# [Passage to read]
——————
I will point out that tests to make general-to-specific characterizations of large, complex systems don't lend themselves well to double-blind testing concepts. I mean, would you have the MERs bring along a suite of various rock types with them to Mars, selected by a group of people who have no communication with the PIs, and have every measurement taken on Mars include this test suite, with the PIs not being informed of which set of results belonged to native Martian rock and which to the terrestrial samples?
As you see, the specific double-blind process doesn't lend itself to the work at hand. Not that I don't see a need for some way to try and reduce the Rosenthal effect.
That said, what I note strongly in the process of designing science payloads for planetary probes is that it seems to reward those who have developed very detailed models of their expected findings, and have thence designed their instruments to most effectively collect the expected data.
It seems as if any experiment proposal that includes the phrase, in any form, "We don't know what we'll find" is automatically rejected because of the possibility that, by not meeting some preselected expectation, the experiment runs a high risk of being viewed as a "failure."
That's a process that not only allows a fair amount of the Rosenthal effect, it fairly demands it. When you design your instruments to show you only what you expect to see, it's awfully hard to see those things that *are* there that you never expected.
One of the worst examples of this effect, I think, was the life detection suite aboard the Viking landers. They were designed to say Yes or No to a very specific (and very terrestrial) set of life-bounded conditions, so the PIs didn't look closely enough at what Maybe results might mean, or how they might be interpreted.
I think the worst unflown example of this effect would have to be a contender for the 2001 lander program who, if I'm remembering the details from Squyres' "Roving Mars" correctly, wanted to devote an entire science payload to positively identifying amino acids within the Martian regolith. That would have been a good portion of a billion dollars to answer what is probably not *nearly* the most useful question to be asking.
——————
# [Records provided]
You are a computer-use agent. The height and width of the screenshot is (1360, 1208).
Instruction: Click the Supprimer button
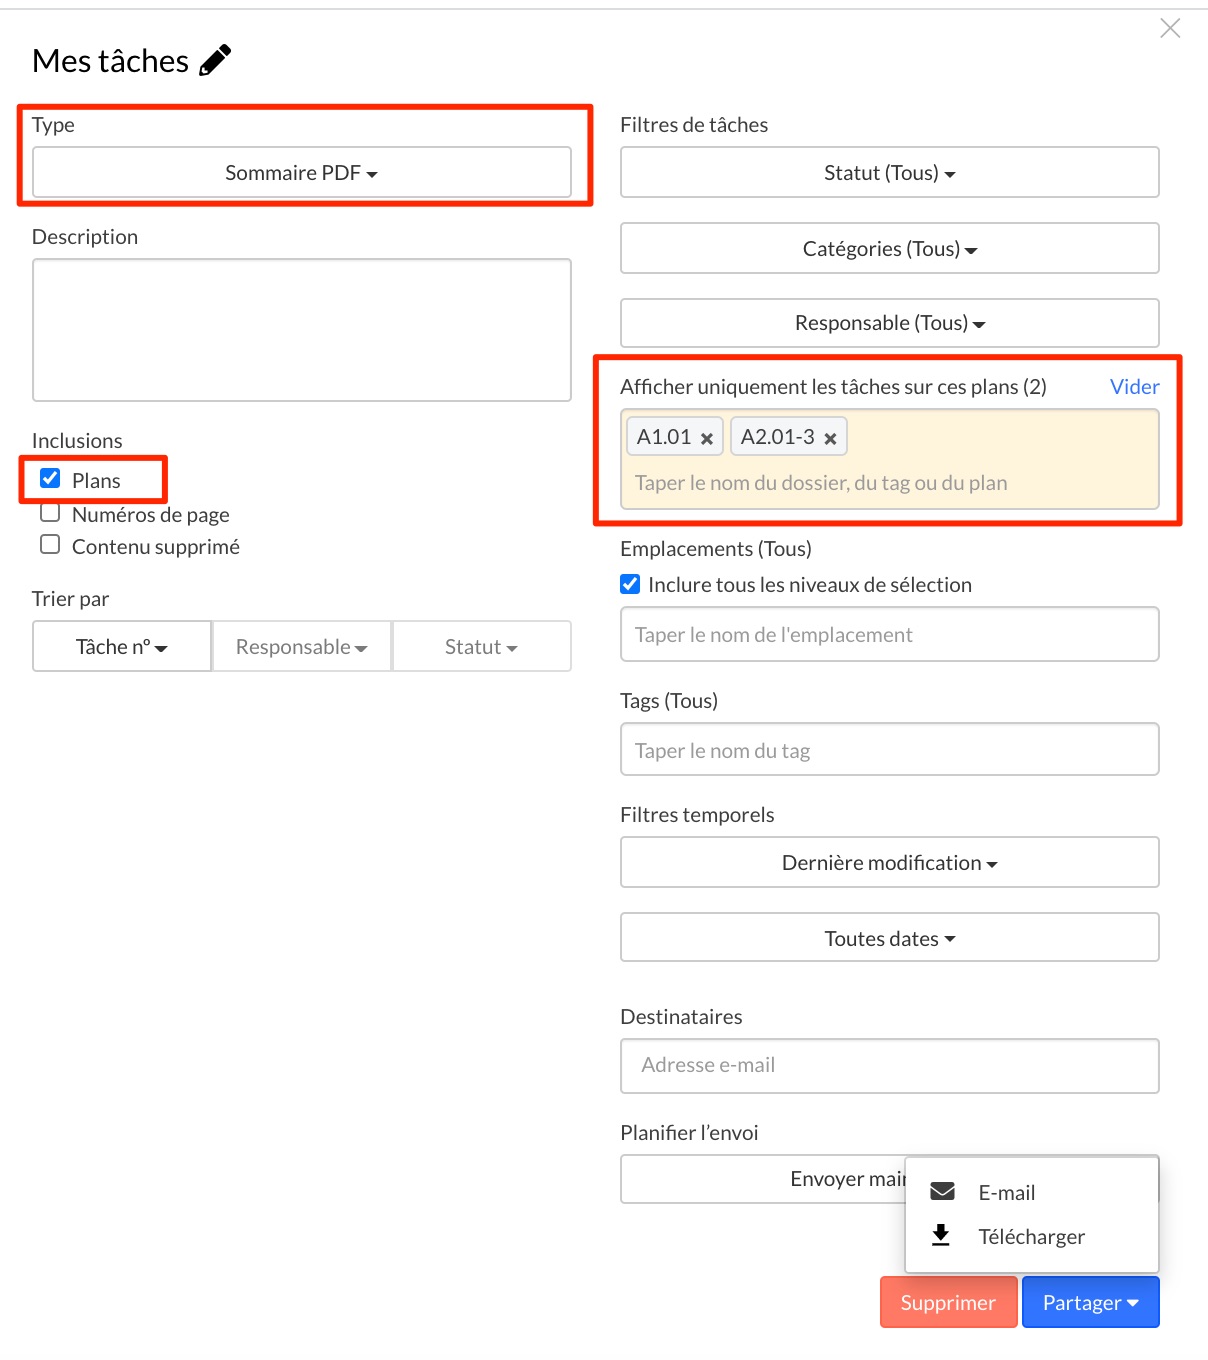(948, 1302)
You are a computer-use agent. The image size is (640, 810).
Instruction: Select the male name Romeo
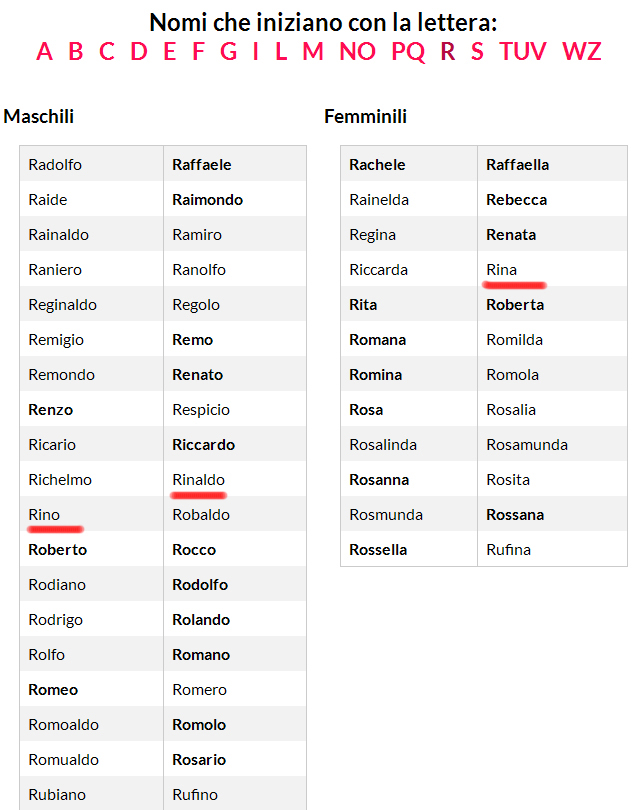tap(53, 690)
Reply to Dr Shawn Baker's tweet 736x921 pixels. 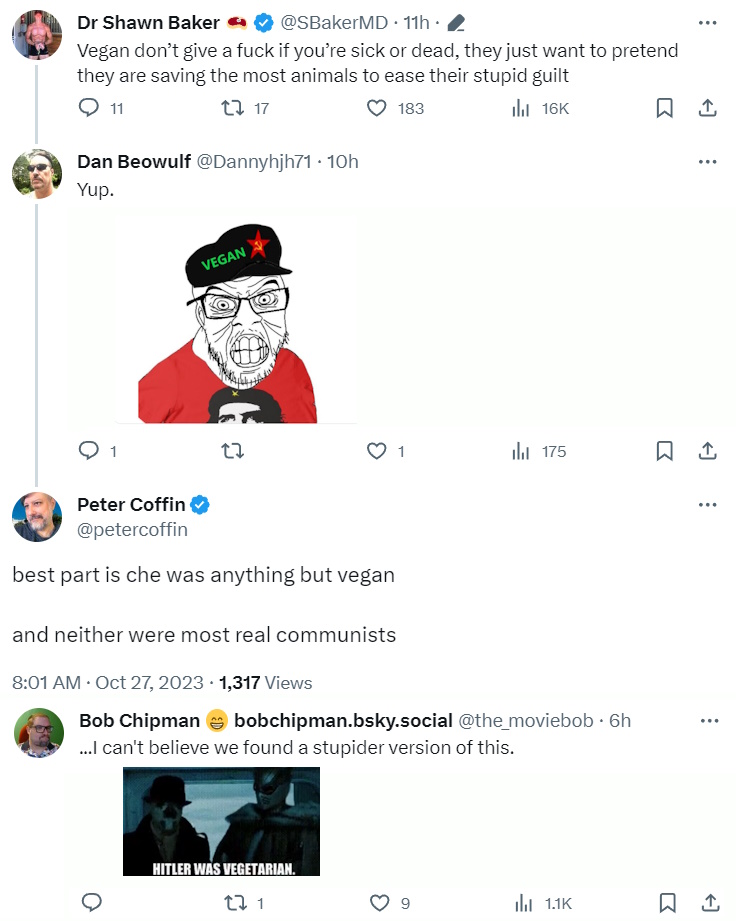(90, 108)

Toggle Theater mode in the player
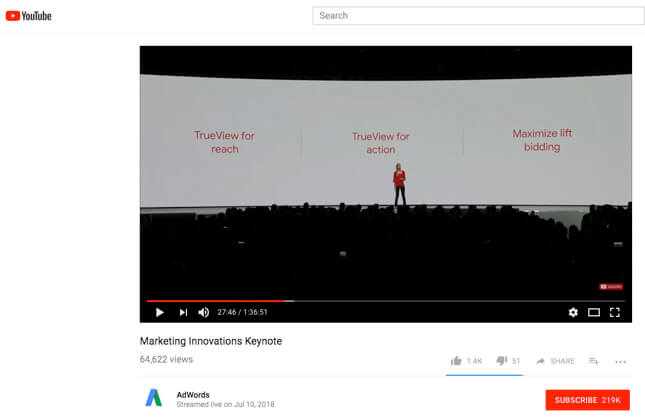pos(594,312)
——————
# [What to do]
a) Write out the passage of the forum post on planetary probe science payloads from "That said, what" up to and including "the expected data.".
b) Answer these questions from the forum post on planetary probe science payloads:
(i) Aboard which landers was the life detection suite that the writer calls one of the worst examples of this effect?
(ii) Which book does the writer rely on for the details about the contender for the 2001 lander program?
(iii) What did that contender want to devote an entire science payload to?
c) Continue the forum post on planetary probe science payloads, starting after its last sentence.

# [Responses to the exercise]
a)
That said, what I note strongly in the process of designing science payloads for planetary probes is that it seems to reward those who have developed very detailed models of their expected findings, and have thence designed their instruments to most effectively collect the expected data.

b)
(i) The Viking landers.
(ii) Squyres' "Roving Mars."
(iii) Positively identifying amino acids within the Martian regolith.

c)
The spacecraft that suffered the least from this effect? IMHO, at least for fairly recent probes, I would say Stardust. Yes, the designers of the Stardust collectors had to make some assumptions about the size of the particles they were going for, and the density of particles in their collection location. But the whole point of Stardust was "Let's go grab some comet dust, bring it back, and then see whatever we see when we get our hands on it." That mission design, since it brought samples back to where a great multitude of tests could be run on them as appropriate, was able to follow a more simple paradigm of "grab what you can and then see what you've got."
It seems to me, though, that until we can bring samples back and have the luxury of running whatever tests on them that seem appropriate (to answer all the new questions that the the initial test results pose), you have to narrow your data collection based on some form of triage theory. You can't fly all of the tools you want to fly that would truly enable you to just follow up on what you find rather than looking for what you expect. That's a given, considering mass budgets and funding budgets.
So, you *have* to narrow the focus to what you can afford to place in situ. Granted, the current process encourages that narrowing more than it should... but I'm not coming up with any good ideas on how to change the process to reduce the Rosenthal effect.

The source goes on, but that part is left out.